- Exercise brief
Please print only the top portion of the entries below, ending with the line that contains "Terms and Condition (359, 2441)", exactly as written.

Stored data entries
::::::
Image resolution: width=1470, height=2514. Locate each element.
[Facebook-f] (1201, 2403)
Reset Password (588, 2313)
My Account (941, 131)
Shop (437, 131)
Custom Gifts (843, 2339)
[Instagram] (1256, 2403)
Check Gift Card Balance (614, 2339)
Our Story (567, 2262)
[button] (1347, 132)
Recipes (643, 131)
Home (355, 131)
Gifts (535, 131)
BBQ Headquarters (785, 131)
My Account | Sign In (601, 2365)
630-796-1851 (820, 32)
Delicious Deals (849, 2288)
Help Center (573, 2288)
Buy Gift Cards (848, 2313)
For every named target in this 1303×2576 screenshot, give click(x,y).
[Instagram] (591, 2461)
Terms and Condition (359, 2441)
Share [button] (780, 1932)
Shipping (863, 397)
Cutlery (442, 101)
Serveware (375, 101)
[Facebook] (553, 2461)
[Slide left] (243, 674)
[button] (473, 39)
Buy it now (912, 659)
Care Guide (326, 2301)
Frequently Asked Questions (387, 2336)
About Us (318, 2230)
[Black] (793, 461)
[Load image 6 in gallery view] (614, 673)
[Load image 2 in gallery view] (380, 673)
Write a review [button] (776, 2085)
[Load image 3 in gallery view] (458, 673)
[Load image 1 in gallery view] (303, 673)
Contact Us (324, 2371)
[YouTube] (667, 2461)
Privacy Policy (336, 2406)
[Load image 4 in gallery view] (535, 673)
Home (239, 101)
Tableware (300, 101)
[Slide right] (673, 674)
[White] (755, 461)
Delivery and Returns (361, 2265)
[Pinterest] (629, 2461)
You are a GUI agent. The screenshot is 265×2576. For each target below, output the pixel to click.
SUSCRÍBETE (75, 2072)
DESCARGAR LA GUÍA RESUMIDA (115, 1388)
::::::
- Exercise result
Image resolution: width=1470, height=2514. Locate each element.
[Facebook-f] (1201, 2403)
Reset Password (588, 2313)
My Account (941, 131)
Shop (437, 131)
Custom Gifts (843, 2339)
[Instagram] (1256, 2403)
Check Gift Card Balance (614, 2339)
Our Story (567, 2262)
[button] (1347, 132)
Recipes (643, 131)
Home (355, 131)
Gifts (535, 131)
BBQ Headquarters (785, 131)
My Account | Sign In (601, 2365)
630-796-1851 (820, 32)
Delicious Deals (849, 2288)
Help Center (573, 2288)
Buy Gift Cards (848, 2313)
For every named target in this 1303×2576 screenshot, give click(x,y).
[Instagram] (591, 2461)
Terms and Condition (359, 2441)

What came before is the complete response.